Michelangelo Frammartino è arrivato elegantissimo intorno alle diciotto e trenta sul red carpet della 78esima edizione della mostra del cinema di Venezia, un’ora più tardi il suo nome è stato pronunciato da Bong Joon-ho che ha incoronato il suo film con il premio speciale della giuria di Venezia.

Frammartino, incredulo e felice, è salito sul palco per raccogliere il frutto più dorato del suo lavoro e ha ringraziato, emozionatissimo, tutti quelli che gli sono stati accanto in questa grande avventura.

«Grazie a chi ha creduto a questo salto nel buio, produttivo.

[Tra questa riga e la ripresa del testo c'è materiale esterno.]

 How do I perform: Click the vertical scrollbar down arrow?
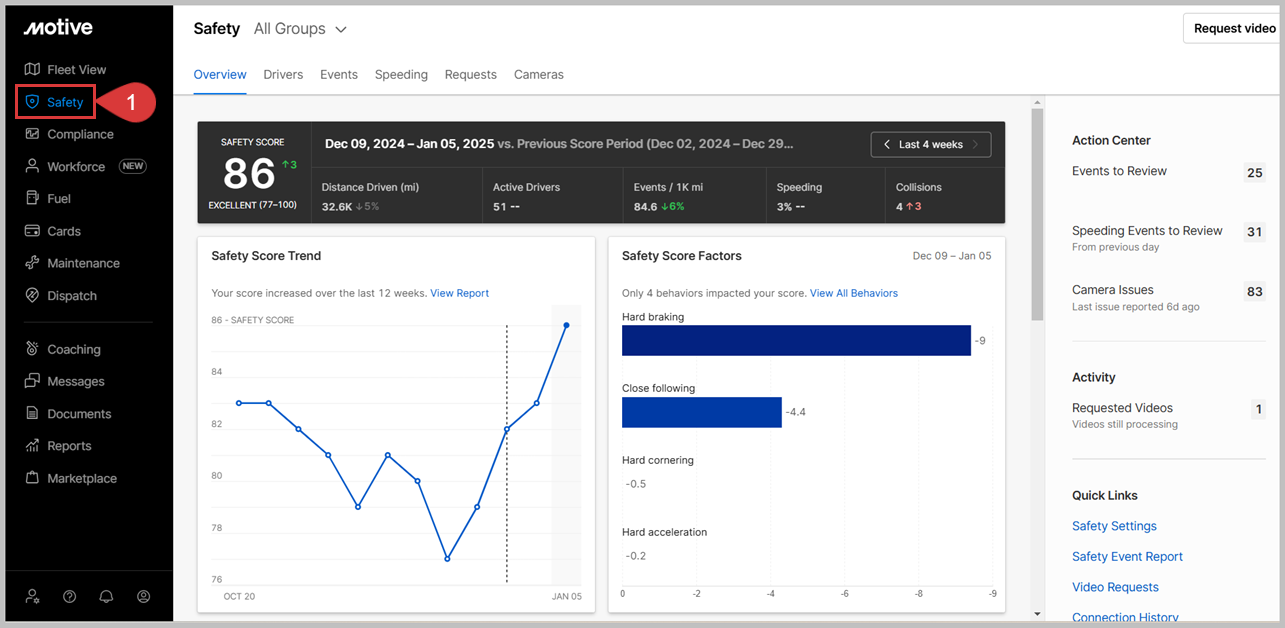pyautogui.click(x=1037, y=613)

Grazie a Doppio Nodo Double Bind, alla Calabria Film Commission, grazie a Rai cinema, ai miei compagni di viaggio, a Giovanna Giuliani che ha scritto questo film con me, grazie ad Antonio Larocca, grazie alla speleologia italiana che si prende cura del buio e di ciò che non ha forma. Grazie San Lorenzo Bellizzi, Cerchiara, Rotonda, Terranova del Pollino da dove viene Nicola Lanza, il meraviglioso pastore del film, grazie Caulonia e grazie alla Calabria che è la regione più bella d’Italia».

L’opera che dopo la prima proiezione in Laguna è stata salutata con undici minuti di applausi, che non ha dialoghi né musica di fondo, segna il grande ritorno, undici anni dopo “Le Quattro volte”, del regista che si è cimentato in una vera e propria impresa.

L’opera racconta di un gruppo di giovani esploratori del Gruppo Speleologico Piemontese torinese, che nel 1961, mentre l’Italia degli anni del boom economico vedeva nel Nord crescere l’edificio più alto d'Europa, all’altra estremità del Paese intraprendeva un lungo viaggio verso gli abissi, in quel Sud che tutti stavano abbandonando per affollare le fabbriche del Settentrione.